BEPository: a syncthing snapshotting+archival sidecar

I finally took the time to publish (MIT+Apache 2.0) BEPository. It’s a syncthing snapshotting+archival sidecar I’ve been toying with for a few weeks. I did use LLM but I purport it isn’t a vibe-coded monstruosity (maybe still a monstruosity).

Technically it’s a BEP node that stores its data in an LSM tree (SlateDB) on top of an object storage (eg: S3/GCS/SFTP/…). It exposes snapshots of the data over webdav. Multiple instances can share the same storage, only one is active at a time (there is a lock and priorities). It does not monitor the filesystem and requires a “real” syncthing on the same machine.
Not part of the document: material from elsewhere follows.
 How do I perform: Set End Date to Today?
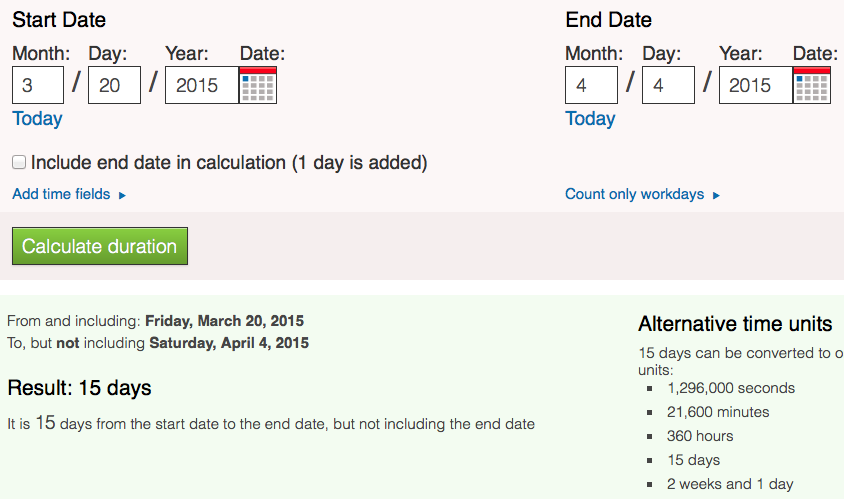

My aim was to provide snapshots and an “always-on” virtual repository of the data that syncthing manages. Compared with using an entirely separate backup system (eg: Borg), this avoids the need to designate one host to drive backups and simplfies conflict resolution.
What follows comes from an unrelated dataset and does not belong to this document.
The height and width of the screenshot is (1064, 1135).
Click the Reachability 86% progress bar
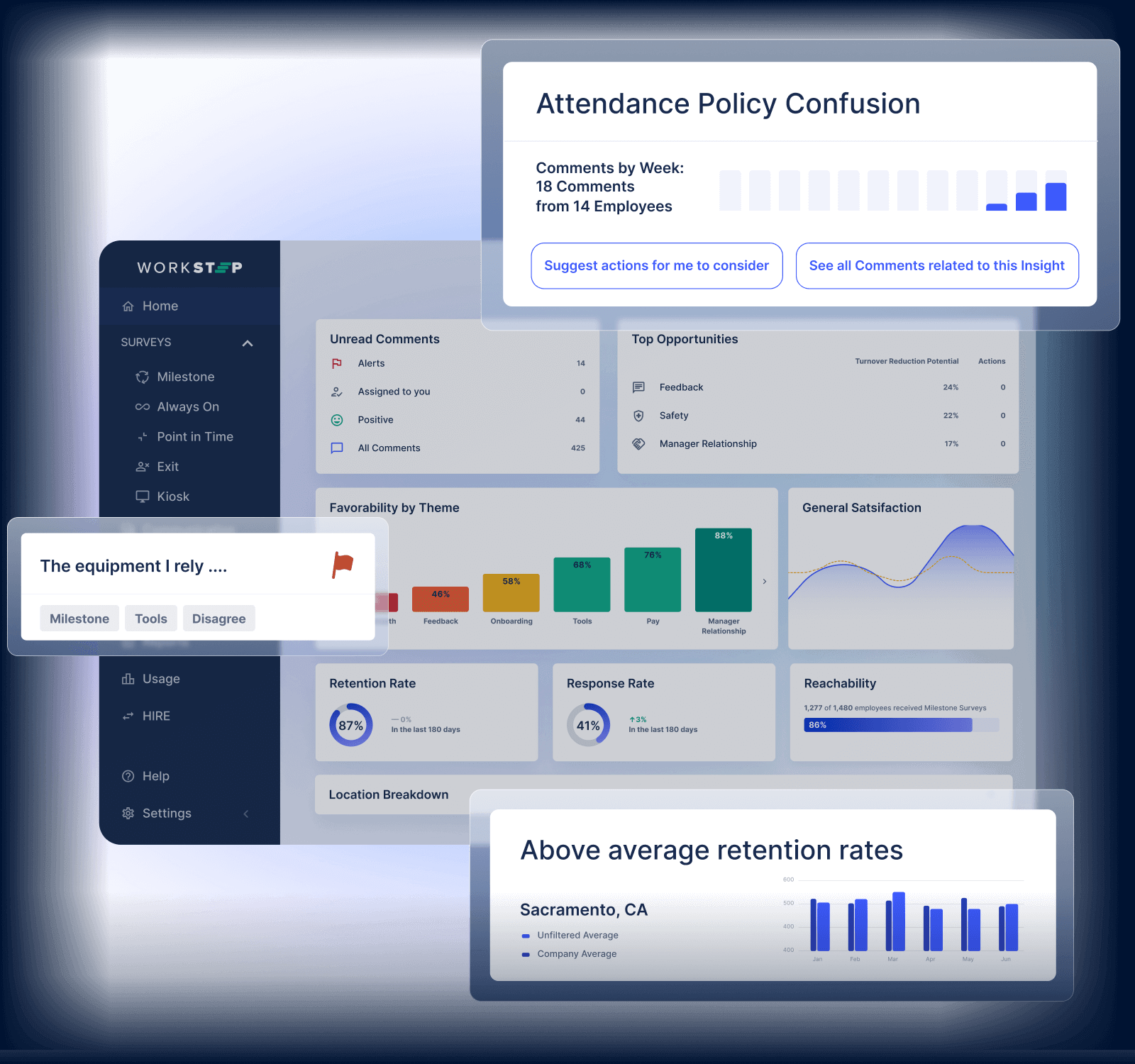pyautogui.click(x=888, y=725)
Feedback welcome! To be fully transparent, current limitations include: use of LLMs (as per above), on-disk format not stable yet, INSTALL.md possibly broken (except for NixOS) and there is no encryption yet.
The furthest away from storage, the lower my confidence. If you read the BEP implementation, please do not throw eggs.

– unbrice

3 Likes

Interesting!

One thing is a little unclear to me. The README says:

bepository sits next to a regular Syncthing instance.
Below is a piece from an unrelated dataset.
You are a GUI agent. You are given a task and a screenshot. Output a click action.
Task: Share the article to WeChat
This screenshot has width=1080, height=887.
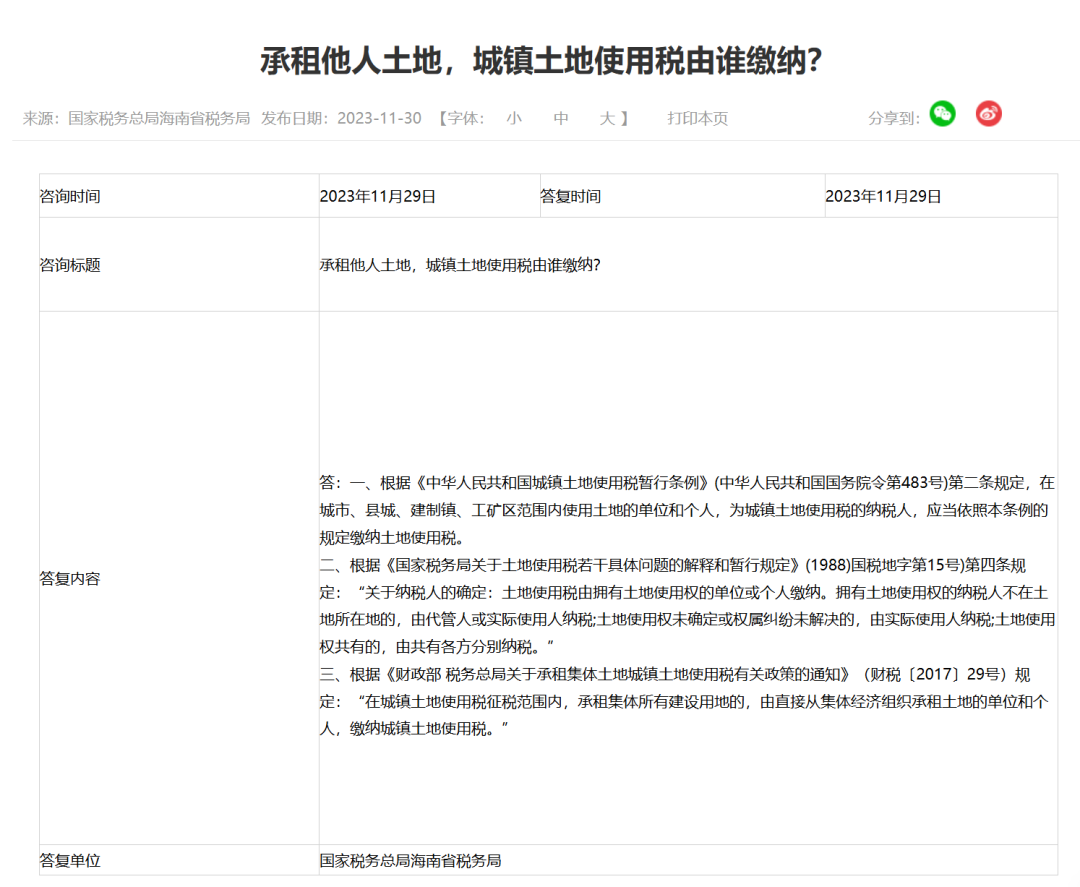(x=942, y=114)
… right under a picture showing bepository running on the same laptop as a Syncthing instance.

Further down the README says this:

  • Pick a storage backend (S3, GCS, SFTP, …) and configure credentials.
  • Install the daemon (Systemd Quadlet, NixOS flake, Podman Compose, or from source).
  • Pair it with your Syncthing instance

Question: Do I have to run bepository on the same device as a Syncthing instance? I guess it is not required. I think the documentation can be made clearer.

I had the same thought. My guess is it uses the sync connection for metadata, but snarfs file data from disk?

I advertently deleted my previous reply :-/ As I was seeing in the now-deleted post, I didn’t implement discovery or relaying. So you could technically run it on a different machine, but it would require a clear line of sight. The recomended use is to instead have multiple local instances, sharing the same the remote storage.

I added a FAQ and tweaked the readme a bit to clarify.